According to Jyrki Lahtonen's suggestion, it can be shown that, if (*) and (**) are complementary, then $$a\alpha=1\,.$$ From this result, I have recovered a sequence skipping triangular numbers: $n\mapsto \left\lfloor n+\sqrt{2n}+\frac{1}{2}\right\rfloor$. I have not proven this claim, but I am positive it is correct.
Partial Answer: It appears that, for a fixed $k\in\mathbb{N}$, if $p:\mathbb{N}\to\mathbb{N}$ is given by $$p(n)=\left\lfloor\dfrac{k}{2}n^2-\frac{(k-2)}{2}n+\frac{k-1}{8}\right\rfloor$$ for all $n\in\mathbb{N}$, then $q:\mathbb{N}\to\mathbb{N}$ defined via$$q(n)=\left\lfloor n+\sqrt{\frac{2}{k}n}+\frac{1}{2}\right\rfloor$$ for all $n\in\mathbb{N}$ is a complementary function to $p$.

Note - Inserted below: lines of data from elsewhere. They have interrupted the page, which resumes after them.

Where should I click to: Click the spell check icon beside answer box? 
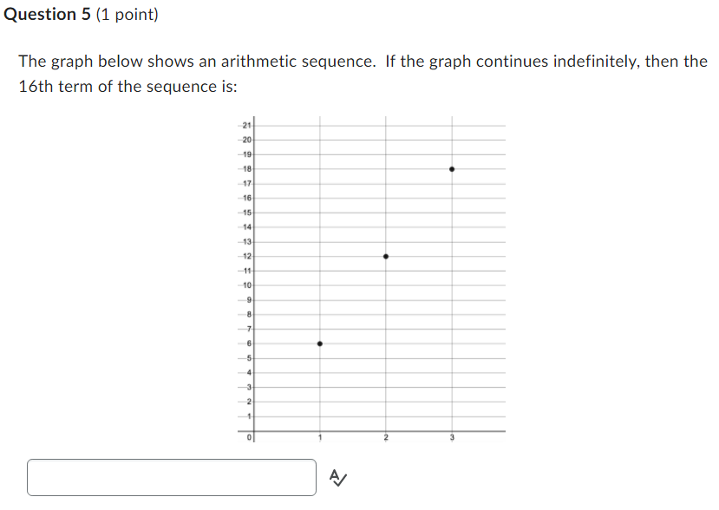click(337, 476)
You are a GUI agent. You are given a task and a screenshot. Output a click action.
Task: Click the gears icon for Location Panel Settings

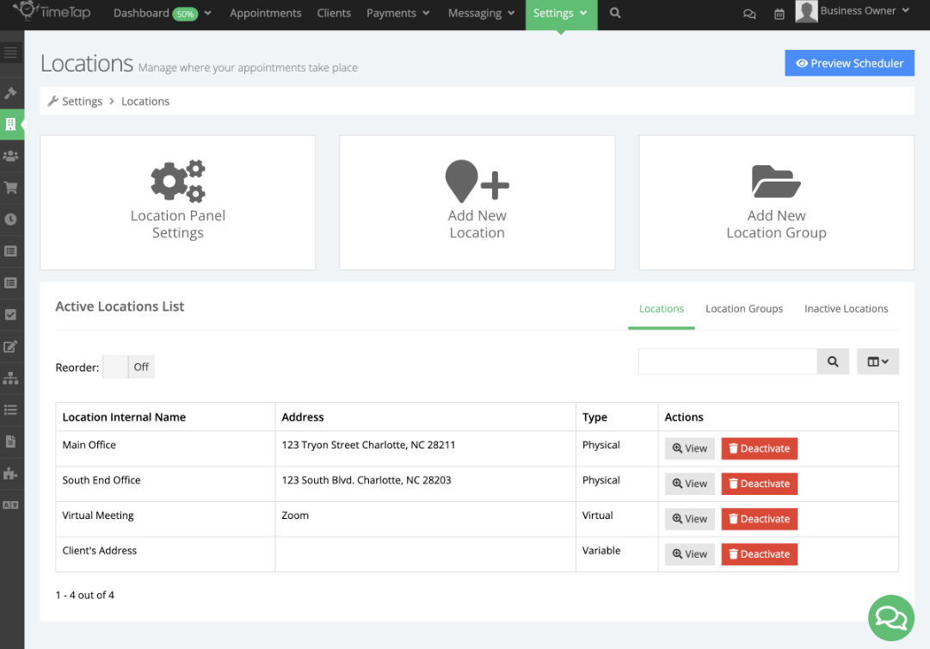(x=177, y=180)
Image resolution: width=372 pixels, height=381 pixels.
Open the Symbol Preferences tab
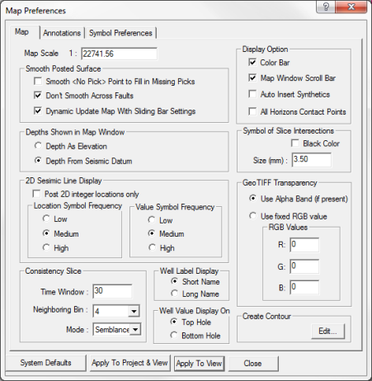120,33
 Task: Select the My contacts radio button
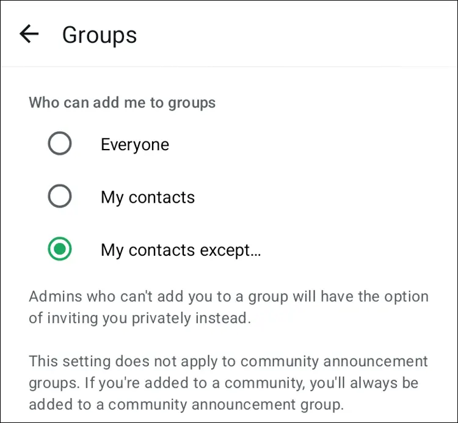point(60,197)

It also appears that, for a fixed $k\in\mathbb{N}$, if $p:\mathbb{N}\to\mathbb{N}$ is given by $$p(n):=\left\lfloor\frac{1}{k}n^2+\frac{(k-1)}{k}n\right\rfloor$$ for all $n\in\mathbb{N}$, then $q:\mathbb{N}\to\mathbb{N}$ defined via $$q(n):=\left\lfloor n+\sqrt{kn}+\frac{1}{2}\right\rfloor$$ for all $n\in\mathbb{N}$ is complementary to $p$. I have not yet tried to prove any of these assertions.